Perintah Latihan:
1. Menurut berita tentang utang Pemkab Pangandaran, opini apa yang diberikan BPK RI terhadap LKPJ Kabupaten Pangandaran?
2. Ringkaslah berita tentang utang Pemkab Pangandaran dalam dua kalimat.
3. Sebutkan semua nilai uang dalam rupiah yang tercantum dalam berita tentang utang Pemkab Pangandaran.

[Bacaan yang Diberikan]

Berita Pangandaran (Isikata)- Berbagai tanggapan dari netizen ramai di kolom komentar media sosial tentang keberadaan Dewan Perwakilan Rakyat Daerah (DPRD) Kabupaten Pangandaran soal defisit anggaran. Tak sedikit warganet menganggap DPRD alami stroke atau mati suri.
Anggota DPRD Kabupaten Pangandaran Iwan M Ridwan mengatakan, bahwa ada warga yang mengkritisi dan mempertanyakan soal pemangkasan utang Pemerintah Kab Pangandaran.
“DRPD dianggap stroke lah, mati suri. Nah sekarang kami sebagai wakil rakyat akan menjelaskan sebagaimana yang dilakukan pada saat kegiatan reses,” kata Iwan, Jumat, 20 Juni 2025.
Iwan mengatakan, Badan Pemeriksa Keuangan (BPK) RI telah melakukan pemeriksaan keuangan Pemkab Pangandaran tahun 2024 dan diserahkan secara resmi ke pemerintah daerah, dalam hal ini Bupati dan DPRD pada awal Juni 2025.
“Di DPRD juga telah melakukan pembahasan yang disampaikan dalam rapat paripurna beberapa rekomendasi terkait laporan pemeriksaan BPK RI tahun 2024,” ujar Iwan
BPK RI memberikan opini terhadap LKPJ Kab Pangandaran Wajar Dengan Pengecualian (WDP). Namun, ada beberapa pertanyaan yang muncul di masyarakat juga netizen di media sosial.
“Kemarin saya menyampaikan ada pemangkasan. Sebenarnya bukan pemangkasan, karena ini runtutannya,” kata Iwan.
Iwan mengatakan, apabila dibandingkan antara utang Pemerintah Kabupaten Pangandaran tahun 2024 sebesar Rp 411,6 Miliar dengan yang tahun 2025 ini yang tinggal Rp 277,7 Miliar.
Untuk rinciannya Iwan menjelaskan, utang Pemda berdasarkan temuan BPK RI dijadikan tiga kelompok, yang pertama adalah utang jangka pendek sebesar Rp 22 Miliar yang terdiri RSUD Pandega Rp 21 Miliar dan utang ke Bank Mandiri sebesar Rp 1 Miliar.
“Yang ke Bank Mandiri bukan utang Pemda Pangandaran, tetapi hutang BPR BKPD waktu masih menginduk dengan Kabupaten Ciamis,” ujarnya.

[/Bacaan yang Diberikan]
[Informasi Hasil Ekstraksi]

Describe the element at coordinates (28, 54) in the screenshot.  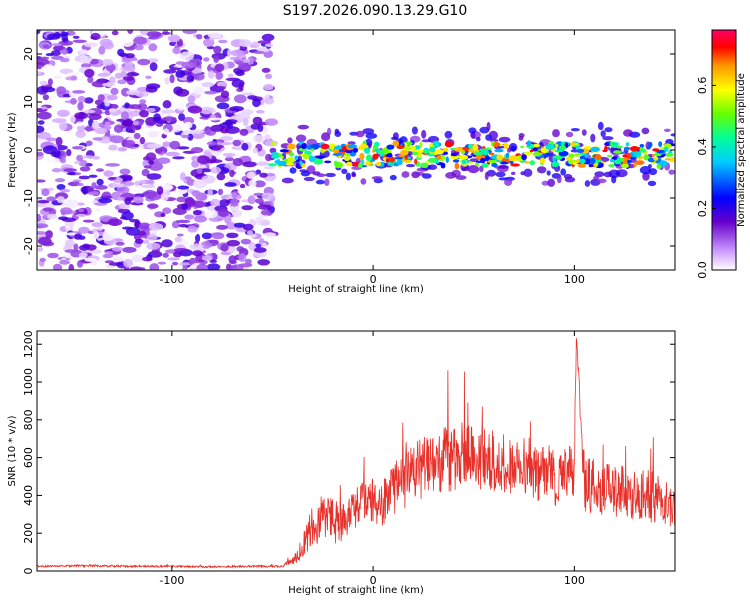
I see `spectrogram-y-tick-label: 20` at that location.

[/Informasi Hasil Ekstraksi]
[Informasi Hasil Ekstraksi]

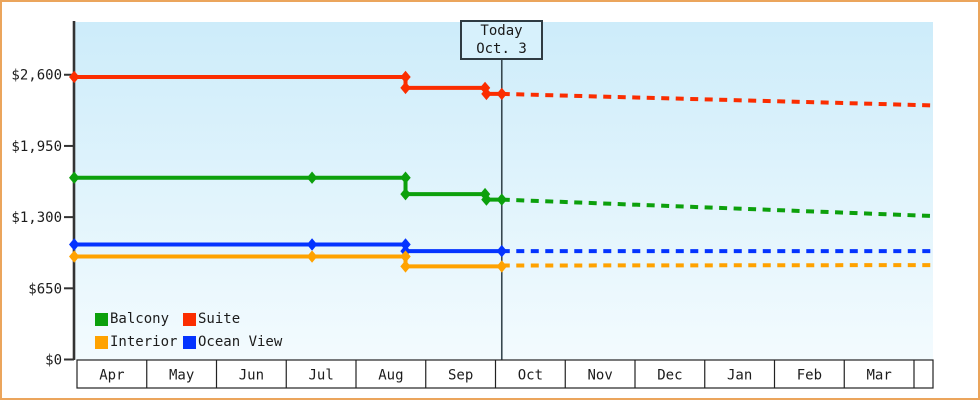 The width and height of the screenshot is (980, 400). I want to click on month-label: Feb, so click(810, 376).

[/Informasi Hasil Ekstraksi]

Jawaban Setiap Tugas:
1. Wajar Dengan Pengecualian (WDP).

2. Warganet ramai mengkritik DPRD Kabupaten Pangandaran terkait defisit anggaran, bahkan menganggapnya mengalami stroke atau mati suri, sehingga anggota DPRD Iwan M Ridwan memberikan penjelasan. Ia menyampaikan bahwa BPK RI telah memeriksa keuangan Pemkab Pangandaran tahun 2024 dengan opini WDP dan bahwa utang Pemkab tahun 2024 sebesar Rp 411,6 miliar, sedangkan pada 2025 tinggal Rp 277,7 miliar.

3.
- Rp 411,6 Miliar
- Rp 277,7 Miliar
- Rp 22 Miliar
- Rp 21 Miliar
- Rp 1 Miliar